-------- Excerpted text
Although dualism and nondualism describe two different experiences of
the world, it is not simply a recapitulation of the materialist-idealist
divide (which is simply another dualism). As David Loy remarks:

none
of these three [Buddhism, Taoism, Vedānta] denies the dualistic
‘relative’ world that we are familiar with and presuppose as ‘common
sense’: the world as a collection of discrete objects, interacting
causally in space and time. Their claim is rather than there is another,
nondual way of experiencing the world, and that this other mode of
experience is actually more veridical and superior to the dualistic mode
we usually take for granted. The difference between such nondualistic
approaches and the contemporary Western one (which, given its global
influence, can hardly be labelled Western any more) is that the latter
has constructed its metaphysics on the basis of dualistic experience
only, whereas the former acknowledges the deep significance of nondual
experience by constructing its metaphysical categories according to what
it reveals.
----------------
-------- Given information
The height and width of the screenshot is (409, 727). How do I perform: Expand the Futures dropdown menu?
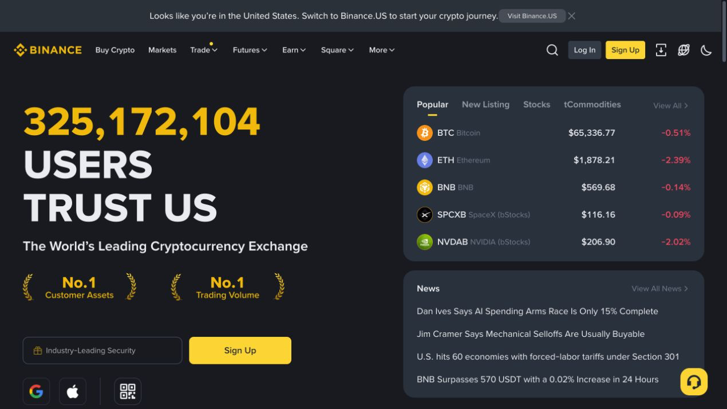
----------------
■ What the task requires: Continue the passage on dualism and nondualism from the point where it stops, picking up after its final sentence.

■ Reply to the exercise:
What
is proposed, therefore, is to begin to understand certain forms of
alchemy as an expression of a nondual experience of (and engagement
with) the world, not only with regard to the dualities of spirit and
matter, but also their corollaries: subjective experience and objective
experiment. As Prussian poet and Kulturphilosoph Jean Gebser
observes with regard to the structures of consciousness that underpin
entire modalities of civilisation, nondualistic or aperspectival
epistemologies do not exclude but integrate more perspectivally-bound epistemologies within a diaphanous whole. [ What
this means is that apparent dualities are not ultimate; rather, they
are relative expressions of a deeper reality that is ultimately free
from the limitations of dualism and opposition. It means that one can
see all things in the ‘ultimate’ reality, and reciprocally, the
‘ultimate’ reality in all things. It is to see, with Blake, ‘a World in a
Grain of Sand’ and ‘Eternity in an hour’.  According
to this view, one eventually fails to distinguish between the ultimate
and the relative in a rigidly dualistic way, abandoning the attribution
of any inherent ontological primacy to one or the other. Because there
is no longer any essential contradiction or opposition
perceived to exist between them, so-called ‘material’ and ‘spiritual’
realities become co-present, interdependent expressions of a deeper,
‘existentiating’ field of being. What
is more, according to the ancient epistemology ‘like knows like’, the
nondual, aperspectival or integral nature of reality, in both its
relative and ultimate expressions, can only be known by the nondual,
aperspectival or integralconsciousness. It is in this sense that alchemy, in its more profound sense, necessitates a metaphysics of perception.